Outro aspecto tratado da disciplina aplicada pelos Irmãos é a substituição de castigos físicos e a exposição de alunos a situações vexatórias, pela emulação. De acordo com o Guia:

A emulação, como inclinação de igualar e superar os seus colegas, é um dos recursos mais úteis de que o mestre dispõe, especialmente naquilo que diz respeito à educação. Ela apega as crianças à escola, triunfa da sua preguiça, condu-las a superar as dificuldades que encontram nos seus estudos, tornam-nas atentas e, por vezes, suscita esforços surpreendentes. (Furet, 2010, p. 131)

De certa forma, a substituição do castigo pela emulação, faz com que os meios para a efetivação das disciplinas sejam inovados, mas o propósito se mantém. A dor física é substituída pela dor moral daqueles que não são recompensados, ou tidos por preguiçosos, em não alcançarem, ou não cumprirem as regras.

De toda a maneira, mesmo que a emulação não funcione em seu propósito, o Guia estabelece uma série de punições que podem ser aplicadas quando convier, de acordo com o bom senso do Mestre ou do Diretor do Instituto. Entre as punições estão: a advertência oral ou escrita; as ameaças; as notas, as detenções e as tarefas extras (Furet, 2010, p. 142).

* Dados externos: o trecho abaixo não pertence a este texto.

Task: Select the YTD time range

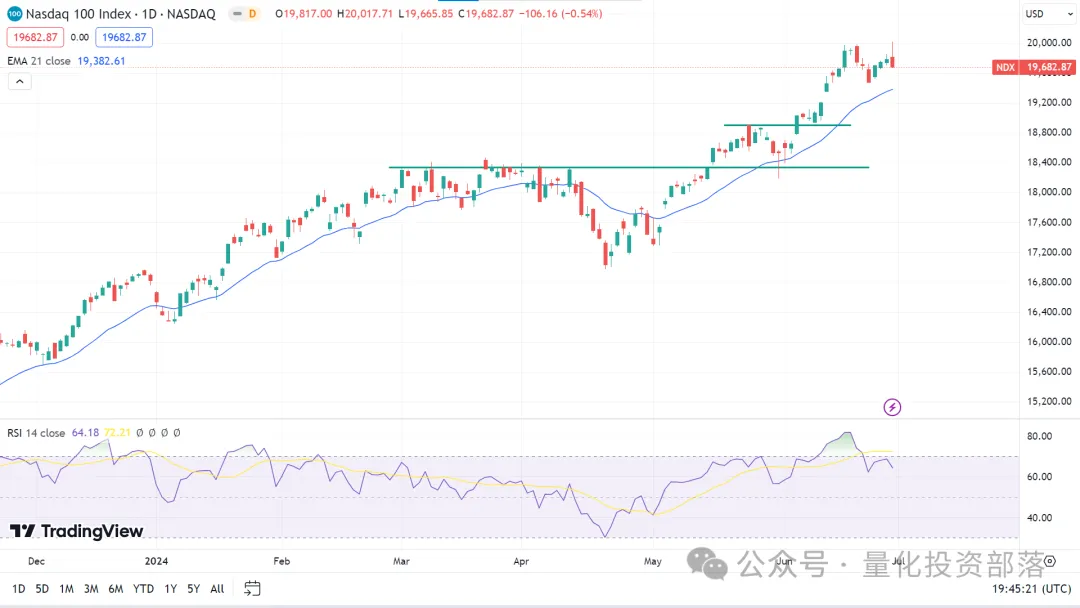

Mesmo constando no Guia, o conselho é que se evitem as punições, e novamente as palavras do fundador são evocadas:

O nosso Santo Fundador, como lemos nas suas biografias, considerava tão grave o abuso de castigos corporais, que dizia que um irmão severo, violento e que permite facilmente bater nos alunos ou maltratá-los com palavras, não convinha ao ensino (Furet, 2010, p. 143).